シャクトリムシと『パフ』の関係
9月になった。ずっとバラの生長を追いかけて、特に、病虫害による葉の損失を警戒してきたが、なんとかここまでたどり着いたというか、逃げ込めたという感慨がある。まだまだ黒星病や、ウドンコ病は発生するし、虫だって元気だ。でも、ここまで来れば、ここからは別な話となる。未来志向で、秋の花を考えよう。
雨が降ったりで、ここ数週間は、木酢液の散布も行なっていなかった。水やりも朝晩必要というほどでもなかったので、庭に出るのも久しぶりだ。できれば先週くらいから、剪定をするつもりだったが、それも流れていたので、庭のバラは適当に咲きだしている。ただ、今回の写真にあげている通り、蕾が充実しないうちに開花してしまうので、この季節のバラは、花弁も小ぶりで夏の顔をしている。さらに、蕾が上がってくるので、それも風情のひとつと割り切るのならば、このままでいるのも悪くはない。かえって、それが自然だという考え方もあり、何が何でもここで剪定に入らなけ
ればならないということもない。
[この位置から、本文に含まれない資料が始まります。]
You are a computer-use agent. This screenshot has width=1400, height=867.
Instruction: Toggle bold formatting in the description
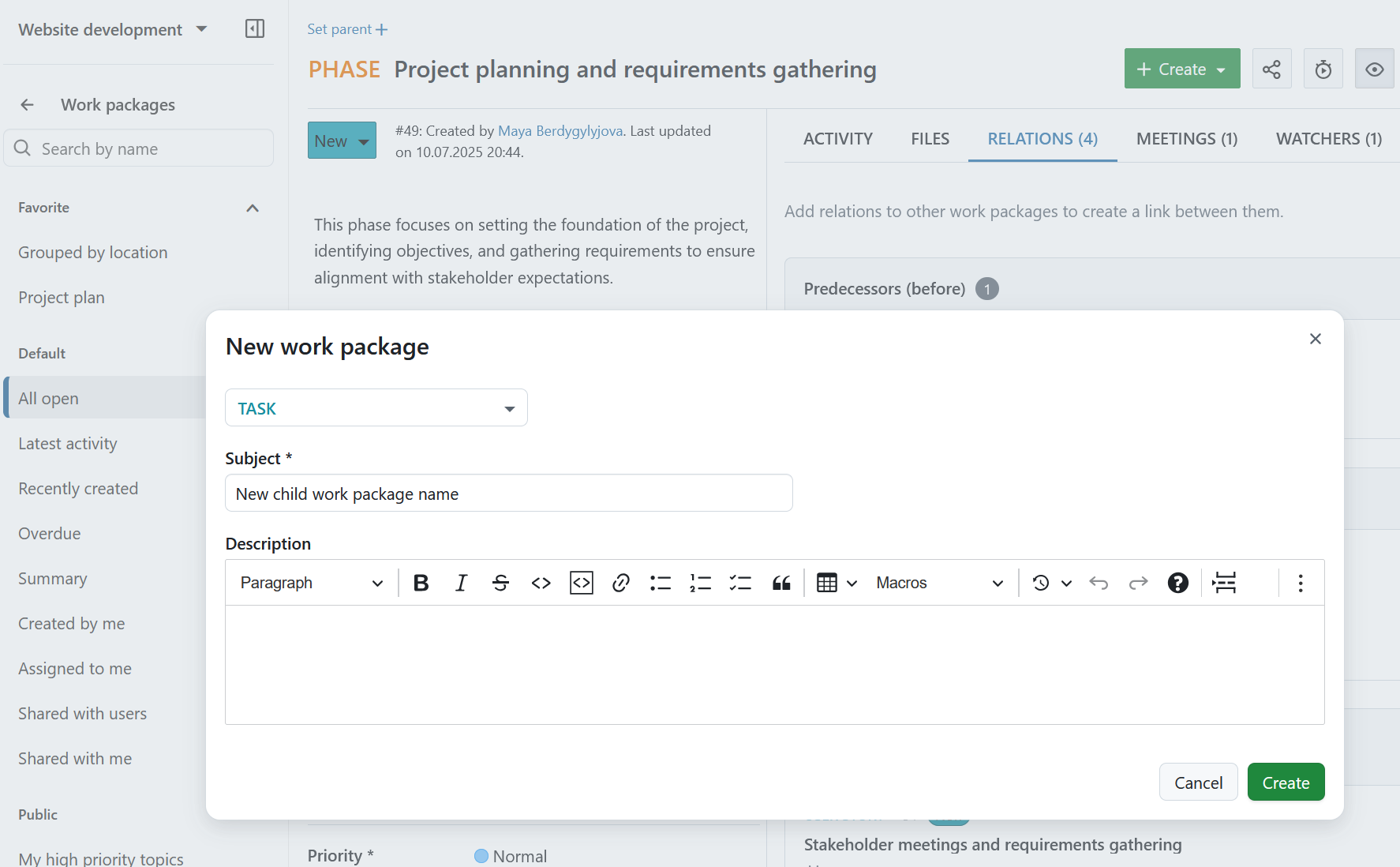point(421,583)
欲張りなウチの奥さんは、切るな、切るなという。その結果、イングリッシュ・ローズが、ポンポン咲きのミニバラのようになってしまう。なんといっても、東京は亜熱帯といってもおかしくない気候になっている。イングリッシュ・ローズも、本来のイギリスの気候であるならば、こんなに徒長気味に枝を伸ばすことはないのだろう。教科書にあるようなきれいなブッシュの形には、とてもまとまらない。
そこで、剪定
だが、やはりどこからきるかで悩むところだ。ベテランとの違いは、ここで切れば、次にいい枝が出て、いい花が咲くだろうということを想像できる点だ。テキストを見てもどうもわかりにくい。そこで一番簡単ないいかたをすると、元気なところで切るということになる。茎が適当に太くて、元気な5枚葉がついていれば、葉の枝の付け根から次の枝が伸びるので、その少し上になる。とにかく、元気、元気と考えながら見ていれば、ここかなというところが見つかる。黒星病で、葉が全部落ちてしまった場合は、先端を少しつめて様子を見る。葉がなくなっても、それだけで枯れてしまうほどバラは弱くない。どこかから芽を出してくるので、そうしたら、芽から上の部分を選定すればいい。葉が少しでも残っているのなら、その一番上の葉のところで切っておく。全体に元気がないとかで、どうしていいのかわからない状態
であるならば、あえて何もしない。すでに書いたかもしれないが、このなにもしないという選択は、しばしば最良の選択であったりする。繰り返しになるが、剪定は、特にハイブリッド・ティーで、もしかしたらコンテストに出せるような花が咲くのではないかという期待のもとに行なうのであって、そのような目的がないのなら、どの株のどの枝にも無理無理にやるというものではない。庭の景色の中で楽しみたいというのなら、樹形を整える程度の、それなりの剪定でいい。